§ **YOUR ASSIGNMENT**
Among the entries that follow, find every line with the word "Click" and copy it.

§ **DATA UNDER STUDY**
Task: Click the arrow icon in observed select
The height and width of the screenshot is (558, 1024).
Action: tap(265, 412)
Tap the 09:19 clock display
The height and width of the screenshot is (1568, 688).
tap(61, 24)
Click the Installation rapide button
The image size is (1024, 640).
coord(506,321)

* * *

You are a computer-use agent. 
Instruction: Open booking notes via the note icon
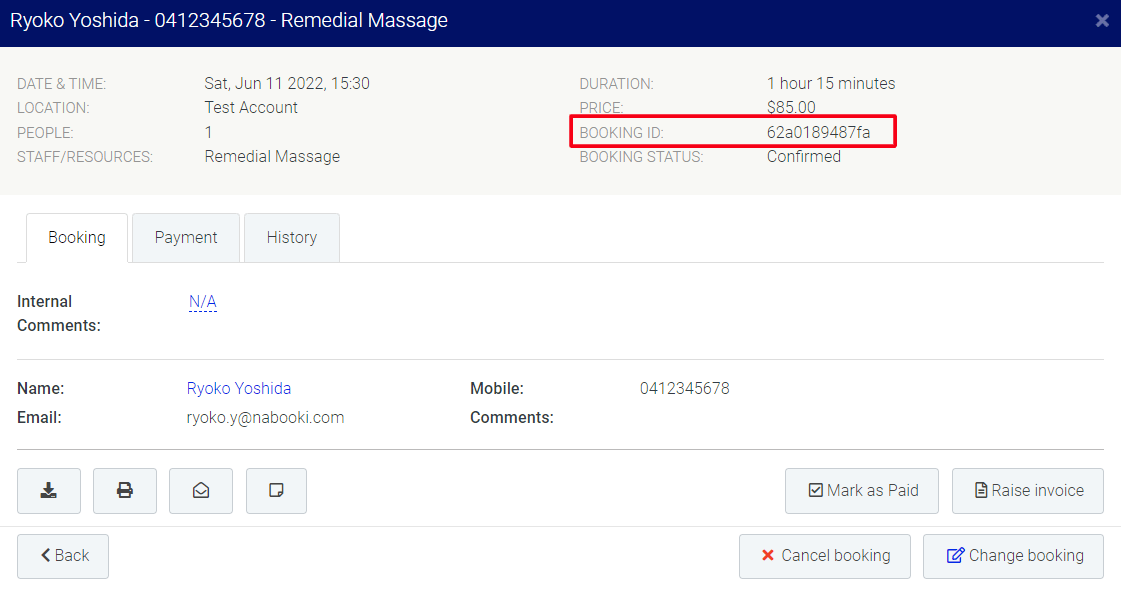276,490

§ **FINISHED EXERCISE**
Task: Click the arrow icon in observed select
Click the Installation rapide button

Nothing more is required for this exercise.